Best Paper Honor for EECS Professor

Al FaruqueJune 22, 2015 -- Mohammad Al Faruque, electrical engineering and computer science assistant professor, and his doctoral student Kourosh Vatanparvar were recognized with the best paper award at this month’s IEEE/ACM Design Automation Conference. Held this year in San Francisco, the oldest and most prestigious conference in the field of very-large-scale integration (VLSI) and computer-aided design (CAD) received more than 800 submissions, from which only 162 papers were accepted.

Six of those 162 were nominated for the best paper award. Al Faruque and Vatanparvar’s paper, “Battery Lifetime-Aware Automotive Climate Control for Electric Vehicles,” was one of only two chosen.

“Having served on the awards committee in the past, I know that these papers go through a rigorous selection process involving additional rounds of review, panel discussion, and attendance and evaluation of the oral presentations at the conference,” said EECS professor Fadi Kurdahi, director of UCI’s Center for Embedded and Cyber-physical Systems, with which Al Faruque is also affiliated.

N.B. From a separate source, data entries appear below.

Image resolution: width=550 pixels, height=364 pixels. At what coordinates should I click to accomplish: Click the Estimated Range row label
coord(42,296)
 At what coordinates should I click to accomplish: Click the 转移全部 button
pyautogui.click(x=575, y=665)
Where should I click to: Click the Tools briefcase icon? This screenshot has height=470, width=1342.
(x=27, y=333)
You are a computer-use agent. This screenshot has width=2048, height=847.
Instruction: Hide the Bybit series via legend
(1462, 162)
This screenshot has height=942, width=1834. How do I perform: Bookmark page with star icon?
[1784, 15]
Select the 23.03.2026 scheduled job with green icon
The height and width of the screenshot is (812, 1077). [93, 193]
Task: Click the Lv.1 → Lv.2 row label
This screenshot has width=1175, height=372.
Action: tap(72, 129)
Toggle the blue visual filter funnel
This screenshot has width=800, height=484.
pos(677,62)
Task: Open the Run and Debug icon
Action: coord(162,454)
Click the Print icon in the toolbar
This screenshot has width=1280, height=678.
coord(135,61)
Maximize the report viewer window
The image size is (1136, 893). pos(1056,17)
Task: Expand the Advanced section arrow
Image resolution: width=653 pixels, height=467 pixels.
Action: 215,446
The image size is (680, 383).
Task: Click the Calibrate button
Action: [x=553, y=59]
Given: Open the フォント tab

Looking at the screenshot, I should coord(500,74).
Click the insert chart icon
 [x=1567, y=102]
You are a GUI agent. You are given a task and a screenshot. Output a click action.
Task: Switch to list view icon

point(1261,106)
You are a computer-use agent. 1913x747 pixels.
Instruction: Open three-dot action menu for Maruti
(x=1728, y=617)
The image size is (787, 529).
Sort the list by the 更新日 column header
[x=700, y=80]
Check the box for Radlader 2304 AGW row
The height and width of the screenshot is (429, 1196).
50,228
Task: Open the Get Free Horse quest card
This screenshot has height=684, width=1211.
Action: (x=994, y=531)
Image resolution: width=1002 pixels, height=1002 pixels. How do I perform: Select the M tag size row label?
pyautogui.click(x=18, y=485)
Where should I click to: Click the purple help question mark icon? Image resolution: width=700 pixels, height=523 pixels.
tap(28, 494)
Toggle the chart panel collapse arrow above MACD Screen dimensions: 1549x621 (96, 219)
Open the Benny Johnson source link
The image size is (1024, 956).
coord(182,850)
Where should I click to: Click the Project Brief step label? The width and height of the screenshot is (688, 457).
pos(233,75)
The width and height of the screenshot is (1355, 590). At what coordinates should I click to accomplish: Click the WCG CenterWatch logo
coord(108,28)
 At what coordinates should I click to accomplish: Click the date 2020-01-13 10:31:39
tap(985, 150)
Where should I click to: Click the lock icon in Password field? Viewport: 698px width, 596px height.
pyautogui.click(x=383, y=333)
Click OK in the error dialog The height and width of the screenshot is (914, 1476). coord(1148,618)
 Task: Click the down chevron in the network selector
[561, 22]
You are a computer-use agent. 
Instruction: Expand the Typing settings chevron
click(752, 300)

Kurdahi said Al Faruque is the first UCI faculty member to have received this prestigious award. In addition, he is one of very few researchers worldwide to have won that in combination with a best paper award from the International Conference on Computer‑Aided Design, another respected CAD conference.

“This recognition is very important for me because DAC is the premier conference in the area of VLSI/CAD, and they have valued our work on design automation of electric vehicles that we had been working on in our lab for the last couple of years,” Al Faruque said.

“Our methodology will significantly improve the battery life of an electric vehicle and reduce the need for expensive battery replacement costs,” he added.

Al Faruque also was recognized last month at UCI’s Undergraduate Research Symposium with the Chancellor’s Award for Excellence in Fostering Undergraduate Research. One faculty member each year receives the award, granted since 1997, in recognition of “meritorious contributions in support of undergraduate research.”